Companies like Google and Facebook, which frame themselves as progressive, people-oriented agents of innovation, have engaged in their own extensive data brokerage that collects information from users and bundles it in a way that makes the information meaningful to marketers — an ethically dubious practice.
But however problematic their private data collection practices are, these technology companies are now a citizen’s potential ally when it comes to putting up a buffer between the NSA and data. Unfortunately, considering the history of many of the major telecommunications and digital companies involved in the PRISM program and other government surveillance programs, a robust defense from these companies is unlikely. Google, for instance, does not believe that Gmail users have a legitimate reason to expect privacy.
There are two ways the NSA’s program can be neutered to protect citizens: Companies can resist cooperation, and legislators can change laws to prohibit the current level of surveillance.
Unfortunately, the people of the United States cannot count President Obama as a champion of their right to privacy, as the president has hemmed and hawed on the subject, using what New Republic writer Jeffrey Rosen called “Clintonian equivocations” to explain away the depth of these programs.

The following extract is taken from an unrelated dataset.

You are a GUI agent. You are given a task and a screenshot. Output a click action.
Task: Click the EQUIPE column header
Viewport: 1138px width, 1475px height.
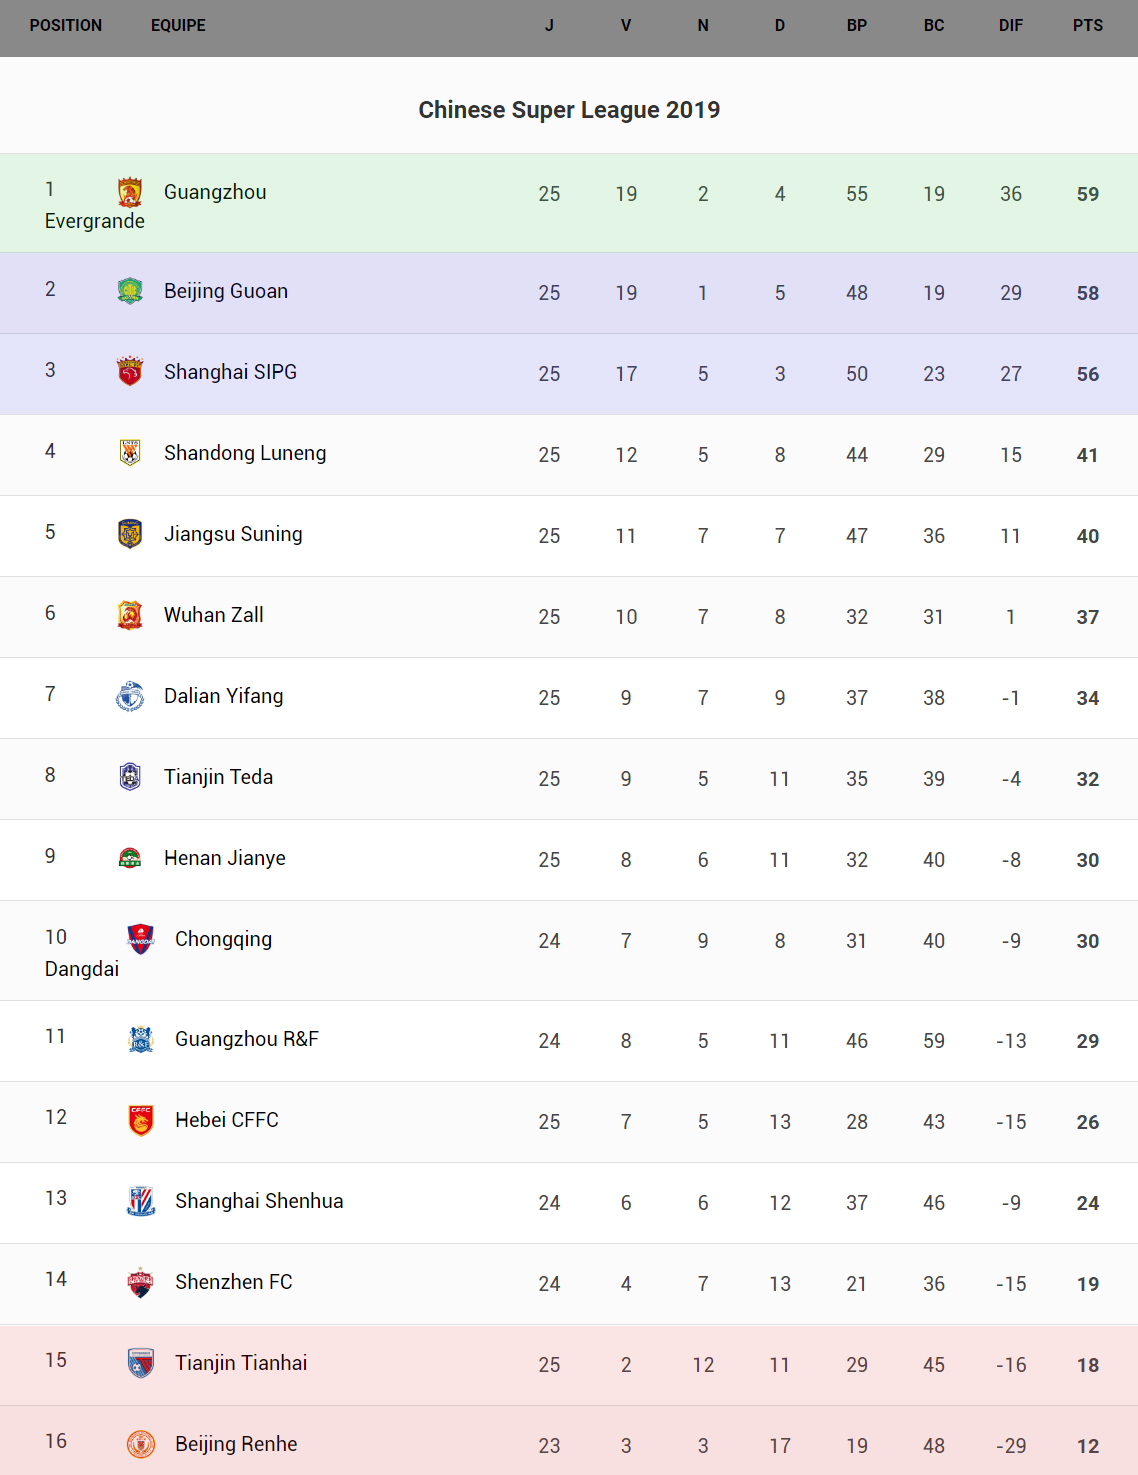coord(178,25)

Legislators attempted to fix the situation by introducing the Justin Amash Amendment to shut down the surveillance programs, but the bill was voted down. Still, Congress’ continued high level of interest might spur similar bills that make it through and re-establish the importance of upholding the Fourth Amendment.
Until then, American citizens and people all over the world who use the Internet need to assume that the U.S. government has access to a disturbingly broad swath of personal information about them based on emails, browsing histories and other online activity.